The Macular Society has formally delivered a petition to 10 Downing Street that calls for a stop to “needless sight loss.”
The petition, which reached 11,000 signatures, was given to government by volunteers of the charity, Chris Thorley and Elaine Shaw (pictured below).
Mr Thorley, who has myopic CNV, waited more than nine months for urgent treatment and earlier this year felt he had no choice but to attend the offices of his local healthcare commissioners to demand answers. Although he is now receiving treatment, he will never regain the sight he has lost while he waited.

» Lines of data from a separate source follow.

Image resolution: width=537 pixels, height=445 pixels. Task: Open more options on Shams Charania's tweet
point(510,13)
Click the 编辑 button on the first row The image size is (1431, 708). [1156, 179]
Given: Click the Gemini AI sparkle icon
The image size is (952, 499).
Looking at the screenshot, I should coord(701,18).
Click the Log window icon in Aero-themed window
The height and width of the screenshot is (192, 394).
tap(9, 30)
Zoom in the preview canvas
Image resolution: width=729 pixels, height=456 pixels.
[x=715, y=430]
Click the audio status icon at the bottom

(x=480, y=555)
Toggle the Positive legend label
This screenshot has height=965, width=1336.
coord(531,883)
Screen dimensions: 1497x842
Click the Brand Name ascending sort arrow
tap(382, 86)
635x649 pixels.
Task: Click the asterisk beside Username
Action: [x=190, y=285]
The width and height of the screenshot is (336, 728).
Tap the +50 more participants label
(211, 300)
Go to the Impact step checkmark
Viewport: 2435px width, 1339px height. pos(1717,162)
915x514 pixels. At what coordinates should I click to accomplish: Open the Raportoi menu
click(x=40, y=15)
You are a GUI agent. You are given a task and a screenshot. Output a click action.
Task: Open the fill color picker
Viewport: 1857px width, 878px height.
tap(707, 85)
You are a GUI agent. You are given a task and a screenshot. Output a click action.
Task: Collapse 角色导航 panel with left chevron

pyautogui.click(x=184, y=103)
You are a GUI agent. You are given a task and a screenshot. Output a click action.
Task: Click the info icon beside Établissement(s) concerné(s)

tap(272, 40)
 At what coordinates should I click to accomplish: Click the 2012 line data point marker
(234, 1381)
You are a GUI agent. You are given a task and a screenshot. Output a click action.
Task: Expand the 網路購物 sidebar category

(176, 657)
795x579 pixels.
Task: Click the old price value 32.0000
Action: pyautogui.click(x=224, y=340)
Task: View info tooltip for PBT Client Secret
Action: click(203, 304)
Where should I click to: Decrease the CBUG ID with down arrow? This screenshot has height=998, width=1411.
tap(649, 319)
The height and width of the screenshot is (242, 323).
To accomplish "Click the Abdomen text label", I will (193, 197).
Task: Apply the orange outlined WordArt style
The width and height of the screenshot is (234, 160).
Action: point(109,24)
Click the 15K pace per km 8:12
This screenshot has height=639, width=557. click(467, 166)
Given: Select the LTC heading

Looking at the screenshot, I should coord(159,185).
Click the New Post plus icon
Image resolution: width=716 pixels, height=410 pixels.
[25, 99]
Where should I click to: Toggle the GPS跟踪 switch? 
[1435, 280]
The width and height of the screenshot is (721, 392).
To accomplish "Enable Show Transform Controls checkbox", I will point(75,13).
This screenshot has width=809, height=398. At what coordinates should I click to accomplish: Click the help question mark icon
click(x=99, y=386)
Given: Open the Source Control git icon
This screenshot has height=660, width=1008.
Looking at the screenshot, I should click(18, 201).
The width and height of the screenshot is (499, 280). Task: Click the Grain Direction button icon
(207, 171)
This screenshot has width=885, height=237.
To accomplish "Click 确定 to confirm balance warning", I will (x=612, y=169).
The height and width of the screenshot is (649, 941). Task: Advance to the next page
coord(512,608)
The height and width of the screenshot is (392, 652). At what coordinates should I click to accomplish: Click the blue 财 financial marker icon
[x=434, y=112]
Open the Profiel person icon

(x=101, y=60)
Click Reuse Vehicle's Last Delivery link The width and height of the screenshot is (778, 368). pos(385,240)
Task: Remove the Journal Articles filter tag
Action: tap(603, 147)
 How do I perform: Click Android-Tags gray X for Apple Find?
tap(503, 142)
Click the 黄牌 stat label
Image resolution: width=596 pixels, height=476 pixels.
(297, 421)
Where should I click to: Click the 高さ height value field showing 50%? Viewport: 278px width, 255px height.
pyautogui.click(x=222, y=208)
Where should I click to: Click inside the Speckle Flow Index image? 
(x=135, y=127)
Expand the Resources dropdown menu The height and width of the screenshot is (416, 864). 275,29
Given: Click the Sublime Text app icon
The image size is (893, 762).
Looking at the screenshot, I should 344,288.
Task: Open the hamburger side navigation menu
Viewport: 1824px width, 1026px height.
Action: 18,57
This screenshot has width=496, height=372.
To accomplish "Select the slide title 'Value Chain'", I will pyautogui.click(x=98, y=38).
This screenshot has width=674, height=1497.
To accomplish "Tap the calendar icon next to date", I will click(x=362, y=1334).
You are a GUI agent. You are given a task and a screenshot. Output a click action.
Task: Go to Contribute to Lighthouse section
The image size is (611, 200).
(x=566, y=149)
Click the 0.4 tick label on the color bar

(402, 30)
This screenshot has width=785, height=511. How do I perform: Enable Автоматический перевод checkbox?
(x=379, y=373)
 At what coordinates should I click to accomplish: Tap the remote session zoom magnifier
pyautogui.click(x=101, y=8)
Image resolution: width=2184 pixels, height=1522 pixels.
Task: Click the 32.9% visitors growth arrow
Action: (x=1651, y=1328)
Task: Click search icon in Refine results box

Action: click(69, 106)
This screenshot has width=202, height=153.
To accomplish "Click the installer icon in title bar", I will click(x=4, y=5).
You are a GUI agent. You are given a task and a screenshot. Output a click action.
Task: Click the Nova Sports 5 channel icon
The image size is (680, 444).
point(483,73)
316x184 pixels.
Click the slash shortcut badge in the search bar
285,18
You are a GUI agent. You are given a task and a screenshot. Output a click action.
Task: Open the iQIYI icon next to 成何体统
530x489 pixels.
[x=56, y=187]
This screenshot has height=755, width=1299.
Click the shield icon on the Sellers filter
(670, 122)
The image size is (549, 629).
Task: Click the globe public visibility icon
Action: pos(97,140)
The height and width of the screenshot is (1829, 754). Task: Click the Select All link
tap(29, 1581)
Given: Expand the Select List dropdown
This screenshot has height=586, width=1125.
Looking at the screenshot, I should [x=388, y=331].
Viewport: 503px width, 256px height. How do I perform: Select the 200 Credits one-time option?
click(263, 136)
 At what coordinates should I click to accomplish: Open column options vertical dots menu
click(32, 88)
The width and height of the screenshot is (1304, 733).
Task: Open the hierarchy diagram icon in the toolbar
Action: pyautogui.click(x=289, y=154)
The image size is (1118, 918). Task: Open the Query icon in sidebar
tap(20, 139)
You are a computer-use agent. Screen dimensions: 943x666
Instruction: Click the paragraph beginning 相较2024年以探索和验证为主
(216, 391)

The petition calls on the Department of Health to prioritise eye health and put a stop to these unnecessary delays, which lead to needless sight loss.
Chief executive of the Macular Society, Cathy Yelf, has also written to health secretary Jeremy Hunt, as well as the chief executives of the National Institute for Health and Care Excellence (NICE) and NHS England about Mr Thorley’s situation.
Ms Yelf explained: “It is very distressing for patients to be in this position and, of course, when patients go untreated for many months they inevitably suffer irreversible sight loss.”
In the petition, many people shared their own stories of delays, poor treatment and lack of communication.
Ms Yelf added: “Day after day we hear of shocking variation in the quality of care offered to people with macular disease. NHS eye clinics are overwhelmed but there are numerous ways in which services may be improved, clinically, holistically, and indeed, financially. What is required, above all, is direct and accountable leadership, with the authority to intervene at both local and national level, across providers, commissioners and indeed, NHS England.”
The Macular Society has called for the urgent appointment of an eye health commissioner, who can lead ophthalmologists, optometrists and the wider NHS eye service, to ensure that all patients receive the highest level of care.